11）加強車聯網數據安全評估管理。各車聯網企業要將數據安全保護作為車聯網安全管理的關鍵內容，按照《數據安全法》《工業和信息化領域數據安全管理辦法(試行)》《工業和信息化部關于加強車聯網網絡安全和數據安全工作的通知》等要求，每年開展數據安全風險評估，強化隱患排查整改，并在當年11月30日前向市通信管理局報送數據安全風險評估報告。市通信管理局結合風險評估報告情況，對企業履行數據安全保護義務進行監督檢查。

12）加強數據安全和個人信息保護事件應急管理。各車聯網企業要高度重視個人信息和重要數據保護，重點加強個人信息保護事件和數據安全事件的應急處置能力，建立數據管理臺賬、制定數據安全事件應急預案。在發生數據安全事件時，應立即啟動應急預案，采取相應補救措施，并按照《工業和信息化領域數據安全事件應急預案》規定向市通信管理局報告。市通信管理局建立車聯網數據安全月報制度，定期匯總分析車聯網行業數據安全事件管理和處置情況，各車聯網企業應在每月10日前向市通信管理局報送上月度數據安全事件管理情況。

13）加強數據對外共享使用管理。各車聯網企業要明確數據共享和開發利用的安全管理和責任要求。企業需跨主體共享車聯網相關數據的，應對數據合作方的數據安全保護能力進行審核評估，并將擬共享數據的類型、規模、用途、提供方式、提供周期、合作方主體等情況以及內部審核評估記錄向市通信管理局報備，報備內容不包含數據本身。
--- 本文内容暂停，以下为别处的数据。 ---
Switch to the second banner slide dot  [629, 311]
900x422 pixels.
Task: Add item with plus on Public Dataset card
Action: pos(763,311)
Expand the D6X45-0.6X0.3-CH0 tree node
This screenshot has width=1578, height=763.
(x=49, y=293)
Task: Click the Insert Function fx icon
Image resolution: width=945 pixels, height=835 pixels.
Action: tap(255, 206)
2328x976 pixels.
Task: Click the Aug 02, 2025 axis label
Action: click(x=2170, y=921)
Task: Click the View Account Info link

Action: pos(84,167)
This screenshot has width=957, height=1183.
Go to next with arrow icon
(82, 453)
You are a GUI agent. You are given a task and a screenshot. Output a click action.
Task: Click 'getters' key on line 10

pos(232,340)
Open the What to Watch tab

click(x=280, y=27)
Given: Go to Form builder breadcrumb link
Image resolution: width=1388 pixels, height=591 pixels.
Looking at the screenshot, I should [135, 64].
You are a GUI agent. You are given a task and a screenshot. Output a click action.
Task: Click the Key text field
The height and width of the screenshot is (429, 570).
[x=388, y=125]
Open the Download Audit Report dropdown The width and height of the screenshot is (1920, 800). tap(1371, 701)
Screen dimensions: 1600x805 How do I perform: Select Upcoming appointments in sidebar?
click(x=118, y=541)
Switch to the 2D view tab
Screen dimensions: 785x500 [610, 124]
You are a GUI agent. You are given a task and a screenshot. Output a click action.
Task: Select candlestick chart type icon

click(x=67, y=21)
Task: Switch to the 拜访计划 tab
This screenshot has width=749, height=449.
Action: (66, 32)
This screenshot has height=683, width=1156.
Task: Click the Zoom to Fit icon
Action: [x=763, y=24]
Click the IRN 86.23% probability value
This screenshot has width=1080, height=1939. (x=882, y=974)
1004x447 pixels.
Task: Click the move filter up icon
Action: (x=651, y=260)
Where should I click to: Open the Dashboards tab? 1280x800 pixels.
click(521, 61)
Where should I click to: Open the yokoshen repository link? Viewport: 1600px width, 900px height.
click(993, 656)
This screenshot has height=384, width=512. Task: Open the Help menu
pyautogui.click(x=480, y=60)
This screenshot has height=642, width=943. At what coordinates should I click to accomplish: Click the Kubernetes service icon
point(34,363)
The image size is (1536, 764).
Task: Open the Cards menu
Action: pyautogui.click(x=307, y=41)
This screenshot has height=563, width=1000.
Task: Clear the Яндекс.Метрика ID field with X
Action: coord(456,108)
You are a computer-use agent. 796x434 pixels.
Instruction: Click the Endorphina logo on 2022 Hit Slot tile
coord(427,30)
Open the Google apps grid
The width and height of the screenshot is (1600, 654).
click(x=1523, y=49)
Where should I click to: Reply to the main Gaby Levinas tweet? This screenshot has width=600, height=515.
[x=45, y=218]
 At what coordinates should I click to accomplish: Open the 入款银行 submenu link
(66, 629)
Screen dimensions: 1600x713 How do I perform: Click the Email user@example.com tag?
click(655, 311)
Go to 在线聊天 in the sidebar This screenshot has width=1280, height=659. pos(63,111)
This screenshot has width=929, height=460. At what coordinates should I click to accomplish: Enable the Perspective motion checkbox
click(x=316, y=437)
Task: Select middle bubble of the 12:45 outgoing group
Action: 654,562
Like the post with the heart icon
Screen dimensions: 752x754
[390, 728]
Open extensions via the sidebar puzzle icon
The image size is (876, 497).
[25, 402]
企業應加強對合作方數據安全保護能力的實質性評估，并對數據共享使用情況進行監督管理。其中，數據合作方應提供經上海市通信管理局或其所在地省級通信管理局審核通過的數據安全風險評估報告或審核通過的相關證明材料。

14）加強出境數據報備管理。支持車聯網相關數據在依法合規的前提下推進實現便利的跨境流動。積極開展車聯網數據分類分級工作，促進非敏感數據的合規、高效跨境流動，著力加強數據出境的事中事后監管。在中華人民共和國境內收集和產生的、需要向境外提供的重要數據，應當依法依規進行數據出境安全評估，并將數據出境情況向市通信管理局報備。報備信息應包含數據出境的目的、方式、數據類型、數據規模、數據出境方情況、境外接收方情況等，不包含出境數據本身。

六、自動駕駛功能安全

15）探索開展自動駕駛功能網絡安全管理。按照《工業和信息化部關于加強智能網聯汽車生產企業及產品準入管理的意見》《關于開展智能網聯汽車準入和上路通行試點工作的通知》要求，結合自動駕駛領域的發展實際，探索開展智能網聯汽車搭載的自動駕駛功能的網絡安全管理。對搭載自動駕駛功能的智能網聯汽車生產企業和使用主體，以及自動駕駛功能產品提供商和解決方案提供商試點開展專項安全評估。